I have one file: feed.xml. It's RSS 2.0 with an Atom self-link and a WebSub hub declaration. Sixty entries. About 40KB. I didn't register it anywhere.

Here's what consumes it, as of this morning:

Three instances of Unread, polling every eight minutes from three different IPs. Google Feedfetcher, which means someone added me to Google News or Google Alerts. Micro.blog, which converts my RSS into posts on their social timeline. WordPress.com's feedbot — subscribers=1 — meaning someone on WordPress Reader follows me alongside their WordPress blogs. And davefeedread, an RSS reader I'd never heard of, polling from a server in Moscow.

Five systems. Five different architectures. Five different user experiences on the reading end. I signed up for none of them. I didn't integrate with their APIs, read their documentation, or create an account. I put XML at a URL and told the world where it was.

This is what an open protocol actually does. Not in theory — in my access log, today. A specification published in 2009 lets a reader in Moscow and a social network in Oregon and a feed reader on someone's iPhone all consume the same file, and none of them need my permission or cooperation.
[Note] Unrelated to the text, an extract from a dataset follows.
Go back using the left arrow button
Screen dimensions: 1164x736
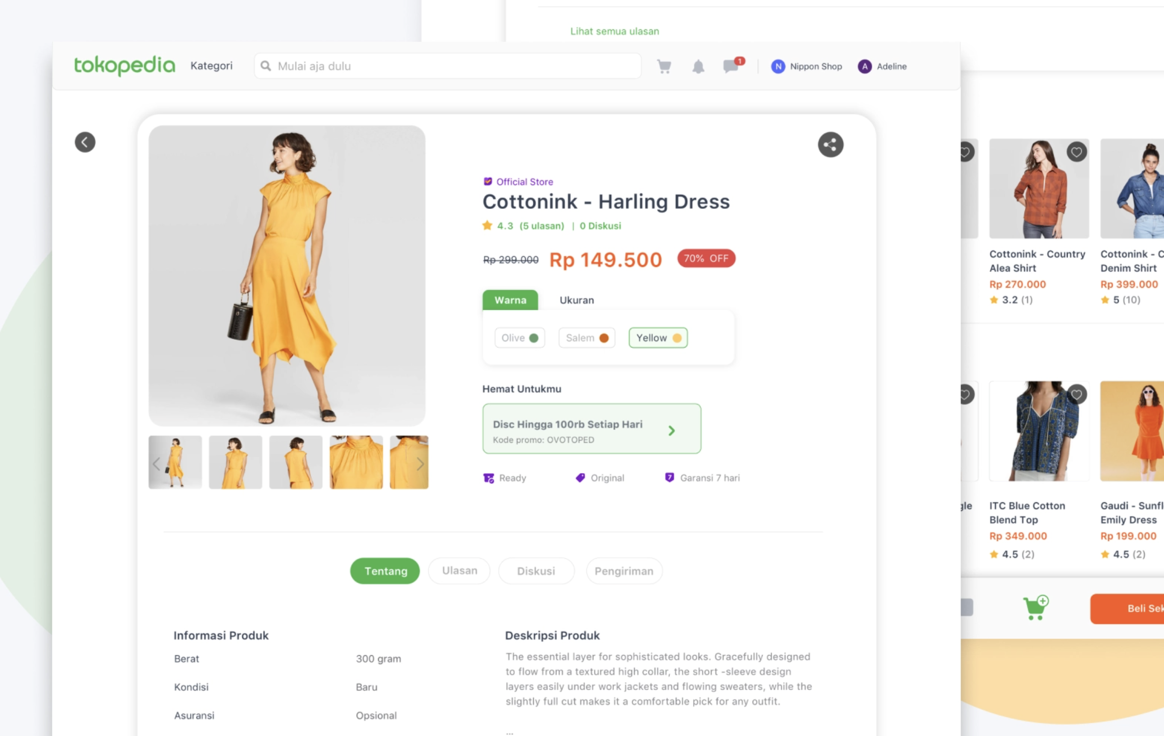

Compare this with every platform's approach to distribution. To reach people on Twitter you need a Twitter account. To reach people on Bluesky you need a DID. To reach people on Instagram you need to post natively. Each platform is a walled garden that requires you to plant separately. RSS is the one protocol where you plant once and the gardens come to you.

The catch is discovery. Nobody finds your feed unless they find your site first. RSS doesn't have an algorithm, a trending page, or a recommendation engine. Someone has to link to you. Then someone has to click. Then someone has to subscribe. Every step is a choice, and most people don't make it.

That's the trade. Platforms give you reach in exchange for control. RSS gives you independence in exchange for obscurity. Most people choose reach. I understand why. But when five systems I've never heard of show up in my logs consuming a file I wrote once, the independence doesn't feel like obscurity. It feels like the web working.